Assignment: Give the entries again, exactly as written.
***
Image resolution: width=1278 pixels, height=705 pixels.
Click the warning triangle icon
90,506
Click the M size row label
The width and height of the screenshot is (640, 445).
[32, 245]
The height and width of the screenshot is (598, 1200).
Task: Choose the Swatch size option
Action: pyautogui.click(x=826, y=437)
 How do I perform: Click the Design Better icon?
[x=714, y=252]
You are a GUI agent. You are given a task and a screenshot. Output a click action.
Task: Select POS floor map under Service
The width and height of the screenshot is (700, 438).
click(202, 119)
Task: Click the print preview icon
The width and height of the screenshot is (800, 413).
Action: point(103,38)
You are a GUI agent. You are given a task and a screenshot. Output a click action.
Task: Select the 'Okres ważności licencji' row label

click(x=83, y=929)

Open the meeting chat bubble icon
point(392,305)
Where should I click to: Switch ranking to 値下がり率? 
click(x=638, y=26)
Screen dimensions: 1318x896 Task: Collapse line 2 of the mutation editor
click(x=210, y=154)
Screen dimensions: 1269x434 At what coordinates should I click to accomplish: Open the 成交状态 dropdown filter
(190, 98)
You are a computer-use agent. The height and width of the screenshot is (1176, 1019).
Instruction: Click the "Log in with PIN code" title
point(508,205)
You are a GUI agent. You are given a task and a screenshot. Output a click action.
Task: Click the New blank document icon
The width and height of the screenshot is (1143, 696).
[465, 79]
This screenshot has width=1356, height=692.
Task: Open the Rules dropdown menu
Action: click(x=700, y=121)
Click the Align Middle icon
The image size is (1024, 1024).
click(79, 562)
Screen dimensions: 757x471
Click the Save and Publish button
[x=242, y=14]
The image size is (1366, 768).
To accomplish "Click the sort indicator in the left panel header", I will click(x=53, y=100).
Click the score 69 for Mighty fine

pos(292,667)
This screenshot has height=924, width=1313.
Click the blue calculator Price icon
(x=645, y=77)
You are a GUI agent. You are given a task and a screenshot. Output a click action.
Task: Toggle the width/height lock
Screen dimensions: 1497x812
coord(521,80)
***
Answer to the exercise:
Image resolution: width=1278 pixels, height=705 pixels.
Click the warning triangle icon
90,506
Click the M size row label
The width and height of the screenshot is (640, 445).
[32, 245]
The height and width of the screenshot is (598, 1200).
Task: Choose the Swatch size option
Action: pyautogui.click(x=826, y=437)
 How do I perform: Click the Design Better icon?
[x=714, y=252]
You are a GUI agent. You are given a task and a screenshot. Output a click action.
Task: Select POS floor map under Service
The width and height of the screenshot is (700, 438).
click(202, 119)
Task: Click the print preview icon
The width and height of the screenshot is (800, 413).
Action: point(103,38)
You are a GUI agent. You are given a task and a screenshot. Output a click action.
Task: Select the 'Okres ważności licencji' row label

click(x=83, y=929)

Open the meeting chat bubble icon
point(392,305)
Where should I click to: Switch ranking to 値下がり率? 
click(x=638, y=26)
Screen dimensions: 1318x896 Task: Collapse line 2 of the mutation editor
click(x=210, y=154)
Screen dimensions: 1269x434 At what coordinates should I click to accomplish: Open the 成交状态 dropdown filter
(190, 98)
You are a computer-use agent. The height and width of the screenshot is (1176, 1019).
Instruction: Click the "Log in with PIN code" title
point(508,205)
You are a GUI agent. You are given a task and a screenshot. Output a click action.
Task: Click the New blank document icon
The width and height of the screenshot is (1143, 696).
[465, 79]
This screenshot has width=1356, height=692.
Task: Open the Rules dropdown menu
Action: click(x=700, y=121)
Click the Align Middle icon
The image size is (1024, 1024).
click(79, 562)
Screen dimensions: 757x471
Click the Save and Publish button
[x=242, y=14]
The image size is (1366, 768).
To accomplish "Click the sort indicator in the left panel header", I will click(x=53, y=100).
Click the score 69 for Mighty fine

pos(292,667)
This screenshot has height=924, width=1313.
Click the blue calculator Price icon
(x=645, y=77)
You are a GUI agent. You are given a task and a screenshot. Output a click action.
Task: Toggle the width/height lock
Screen dimensions: 1497x812
coord(521,80)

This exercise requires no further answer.